> [Görev Talimatı]: İngiliz gazeteleriyle ilgili yazıda "Hemen tahmin edebileceğiniz" sözlerinden başlayıp "Muhafazakar Parti bulunuyor." sözlerine kadar inen bölümün tamamını alıntıla.

Ülke bugün böyle.. Yarın iktidar değişirse her şey bugünden ne kadar farklı olabilecek?

20
Reklam

Dün bir gazete kocaman harflerle manşetinden şunu duyuruyordu:

“Suça bulaşmış ‘binlerce’ polis sokaklarımızda dolaşıyor.”

Bugün de bir başkasının sıra sıra polis şapkalarının yer aldığı kapağından duyurduğu haber şu: “Suç mücadelesi yapanlar arasındaki suçlular.”

Hemen tahmin edebileceğiniz gibi, o manşeti atan her iki gazete de bizim ülkemizde çıkmıyor. Suça bulaşmış binlerce polisin sokaklarında dolaştığı ülke de Türkiye değil. Ülke İngiltere, gazeteler de günlük satışı 1 milyon olan Daily Mail ile 400 bine yaklaşan Daily Telegraph… [Kapak bu yazının tepesinde, manşet de yazının altında.]

Gazetelerin ikisi de muhafazakar yazarlara sahip, İngiltere’de iktidarda Muhafazakar Parti bulunuyor.

Gazetelerin manşetlerinden duyurdukları, ülkedeki yanlışlıklara dair ilk ve tek haber bu değil. Ülkenin emniyet müdürünün görevden ayrılmasına kadar varacak eleştirel manşetleri hafızalarda canlı her ikisinin de. Boris Johnson’u istifaya sürükleyen skandalları okurlar gazetelerinde gün be gün okuyabildiler. Liz Truss’ın başbakanlıkta ömrünün 40 günle sınırlı kalmasını getiren süreçte de, Guardian ve benzeri muhalif gazeteler kadar, onlar da etkili haberler ve yazılarla okurları karşısına çıktılar.

Bir koleksiyondan alınmış veriler:
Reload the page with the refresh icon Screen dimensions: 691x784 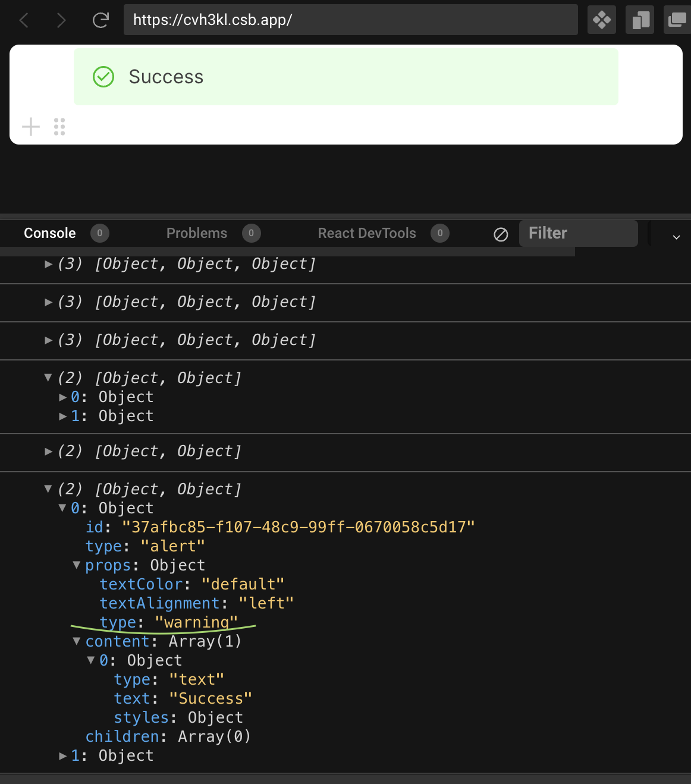pyautogui.click(x=100, y=19)
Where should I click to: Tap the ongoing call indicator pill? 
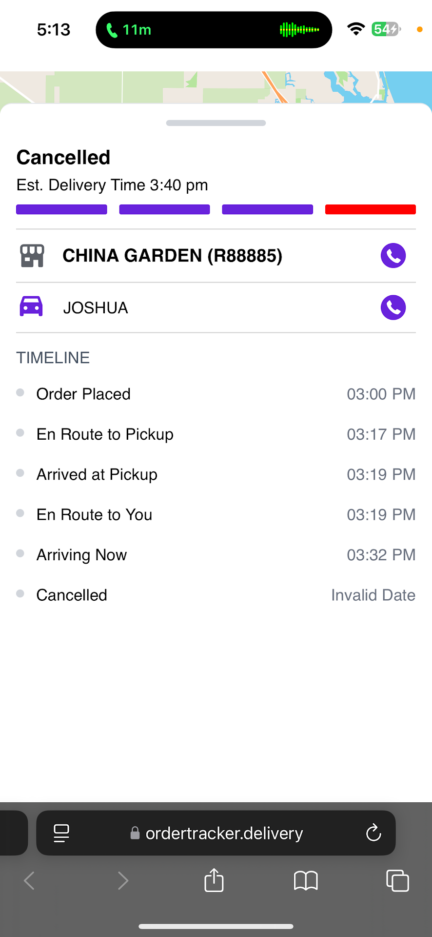coord(214,30)
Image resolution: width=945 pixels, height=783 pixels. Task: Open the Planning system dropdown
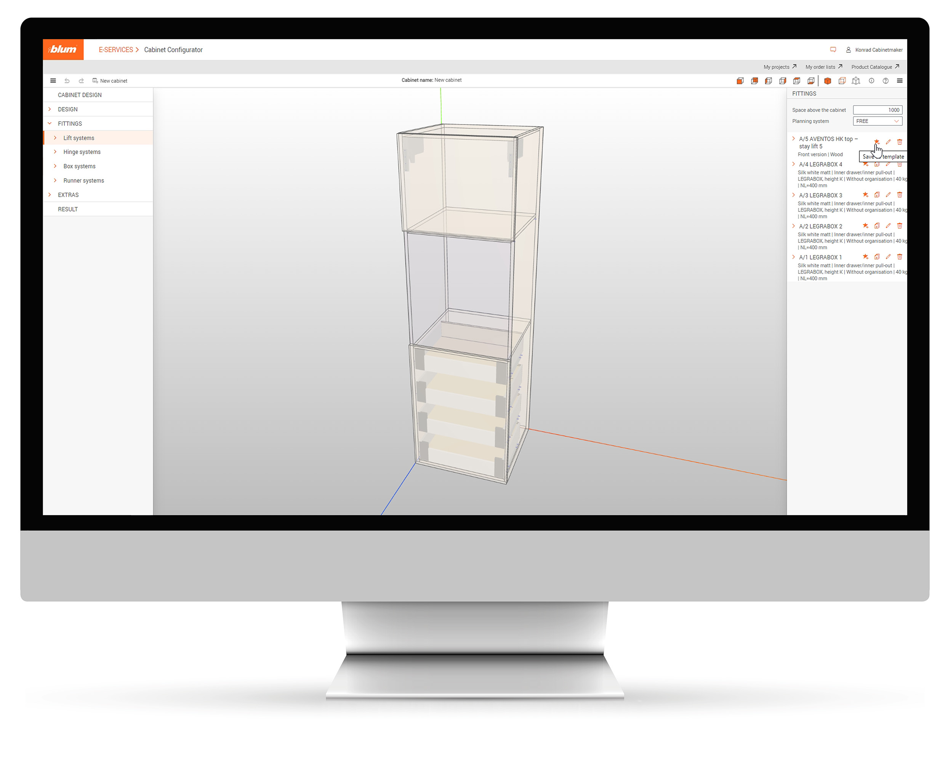(877, 121)
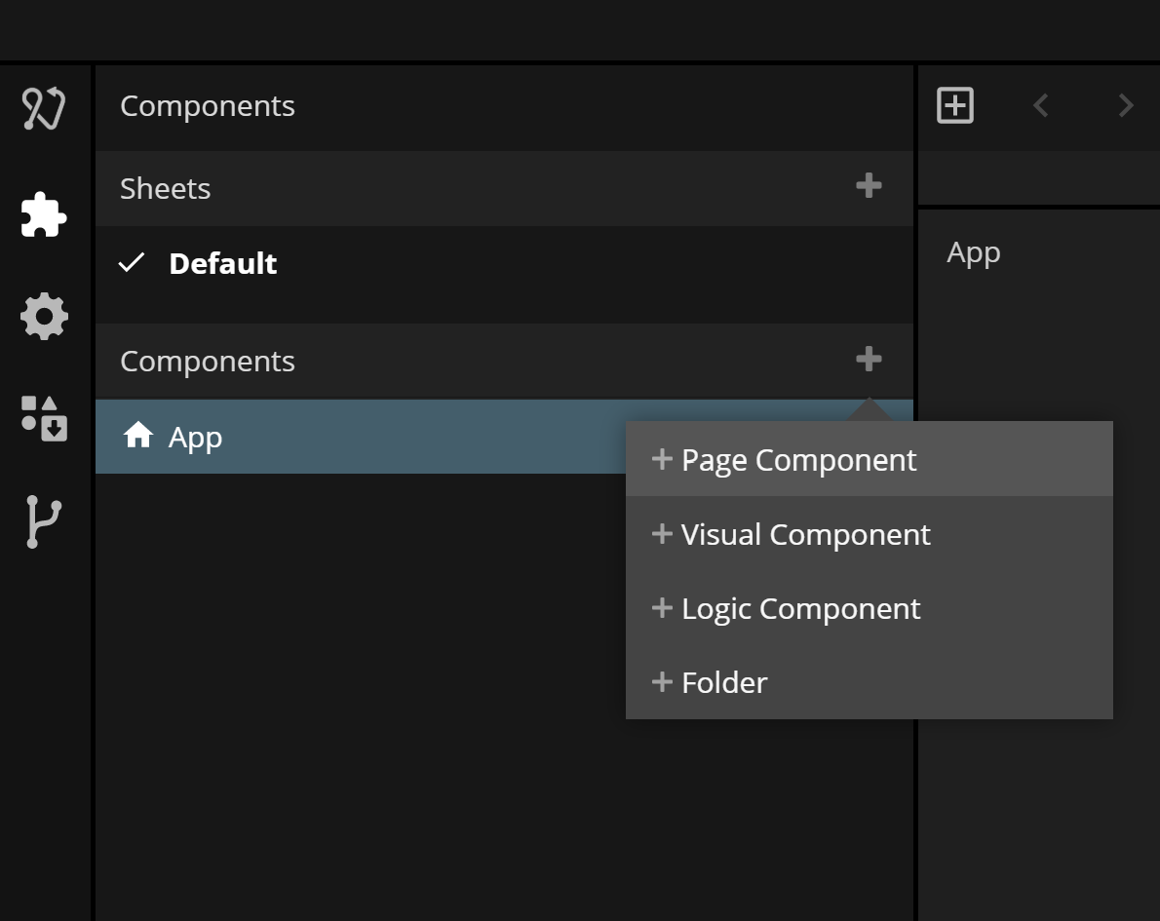Open project settings with the gear icon
The image size is (1160, 921).
44,317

> [Sorunun Cevabı]:
Hemen tahmin edebileceğiniz gibi, o manşeti atan her iki gazete de bizim ülkemizde çıkmıyor. Suça bulaşmış binlerce polisin sokaklarında dolaştığı ülke de Türkiye değil. Ülke İngiltere, gazeteler de günlük satışı 1 milyon olan Daily Mail ile 400 bine yaklaşan Daily Telegraph… [Kapak bu yazının tepesinde, manşet de yazının altında.]

Gazetelerin ikisi de muhafazakar yazarlara sahip, İngiltere’de iktidarda Muhafazakar Parti bulunuyor.